Noam if you want to. Noam around the world.

Just kidding about the “if you want to” part.

When the booster-triumphalism of your bloodthirsty liberal friends gnaws at your conscience, there’s always the soul-scrubbing moral clarity of Noam Chomsky to vindicate you.

In societies that profess some respect for law, suspects are apprehended and brought to fair trial. I stress “suspects.” In April 2002, the head of the FBI, Robert Mueller, informed the press that after the most intensive investigation in history, the FBI could say no more than that it “believed” that the plot was hatched in Afghanistan, though implemented in the UAE and Germany.

I made this point earlier this week, and this is the first time I’ve seen it elsewhere since Jafar’s stamping out. And it’s important because we have a suspect tenuously linked to a crime, this account fully digested by populace at large, and a suspect summarily and extrajudicially executed with out so much of an iota of evidence.

Then of course, there’s Chomsky’s particular talent for applying universal morality to the blinders of American exceptionalism:

We might ask ourselves how we would be reacting if Iraqi commandos landed at George W. Bush’s compound, assassinated him, and dumped his body in the Atlantic. Uncontroversially, his crimes vastly exceed bin Laden’s, and he is not a “suspect” but uncontroversially the “decider” who gave the orders to commit the “supreme international crime differing only from other war crimes in that it contains within itself the accumulated evil of the whole” (quoting the Nuremberg Tribunal) for which Nazi criminals were hanged: the hundreds of thousands of deaths, millions of refugees, destruction of much of the country, the bitter sectarian conflict that has now spread to the rest of the region.

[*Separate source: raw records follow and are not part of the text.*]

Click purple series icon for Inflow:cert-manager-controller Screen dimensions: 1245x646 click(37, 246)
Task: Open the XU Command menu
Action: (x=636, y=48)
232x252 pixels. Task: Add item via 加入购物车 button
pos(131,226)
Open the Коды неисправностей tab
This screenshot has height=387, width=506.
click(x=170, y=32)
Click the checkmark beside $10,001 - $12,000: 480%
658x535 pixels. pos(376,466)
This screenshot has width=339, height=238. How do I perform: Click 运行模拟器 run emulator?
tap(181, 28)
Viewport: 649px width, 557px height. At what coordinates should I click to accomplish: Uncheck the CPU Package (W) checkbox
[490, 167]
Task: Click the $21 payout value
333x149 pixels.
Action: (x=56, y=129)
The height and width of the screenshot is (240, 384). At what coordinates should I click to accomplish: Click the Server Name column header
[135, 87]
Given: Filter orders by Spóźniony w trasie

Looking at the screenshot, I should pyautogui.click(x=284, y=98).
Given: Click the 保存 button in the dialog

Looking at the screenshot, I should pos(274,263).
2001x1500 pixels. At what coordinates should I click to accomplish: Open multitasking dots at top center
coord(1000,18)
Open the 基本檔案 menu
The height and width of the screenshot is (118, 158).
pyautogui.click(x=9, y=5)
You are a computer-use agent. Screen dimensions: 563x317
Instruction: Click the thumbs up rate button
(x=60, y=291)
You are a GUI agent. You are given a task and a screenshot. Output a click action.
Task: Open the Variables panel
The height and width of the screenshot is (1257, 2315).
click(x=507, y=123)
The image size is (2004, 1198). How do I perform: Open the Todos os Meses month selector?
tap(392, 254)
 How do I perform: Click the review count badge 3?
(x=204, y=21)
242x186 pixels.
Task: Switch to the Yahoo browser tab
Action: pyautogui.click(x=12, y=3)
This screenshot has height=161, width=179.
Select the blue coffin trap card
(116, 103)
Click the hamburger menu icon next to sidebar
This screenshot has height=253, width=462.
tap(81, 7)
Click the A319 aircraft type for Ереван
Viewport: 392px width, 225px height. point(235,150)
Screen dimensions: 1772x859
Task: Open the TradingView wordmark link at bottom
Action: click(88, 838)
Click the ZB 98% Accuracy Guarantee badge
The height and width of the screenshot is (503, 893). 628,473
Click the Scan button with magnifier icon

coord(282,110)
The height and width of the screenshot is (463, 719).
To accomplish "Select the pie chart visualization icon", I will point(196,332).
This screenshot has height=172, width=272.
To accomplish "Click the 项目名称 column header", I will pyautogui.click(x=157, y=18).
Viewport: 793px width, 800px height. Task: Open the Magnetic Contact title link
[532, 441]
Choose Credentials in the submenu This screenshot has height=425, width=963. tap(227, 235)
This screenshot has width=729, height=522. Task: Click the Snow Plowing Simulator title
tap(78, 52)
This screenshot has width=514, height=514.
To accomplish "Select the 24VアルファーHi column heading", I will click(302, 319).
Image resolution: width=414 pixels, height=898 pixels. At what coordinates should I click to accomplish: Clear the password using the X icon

Unflinchingly moral, Chomsky will always ask the difficult questions that the rest of find too distasteful and lacking in due reverence. When wading through the brute celebrations of cruise-missile liberals and chest-thumping conservatives alike, the immutable, razor-like conscience of Noam Chomsky makes the political landscape a little less lonely.

With the passing of both Chomsky’s wife and Howard Zinn, I think it’s also clear that he doesn’t have a lot of time left with us. I hope for our sake it’s later rather than sooner.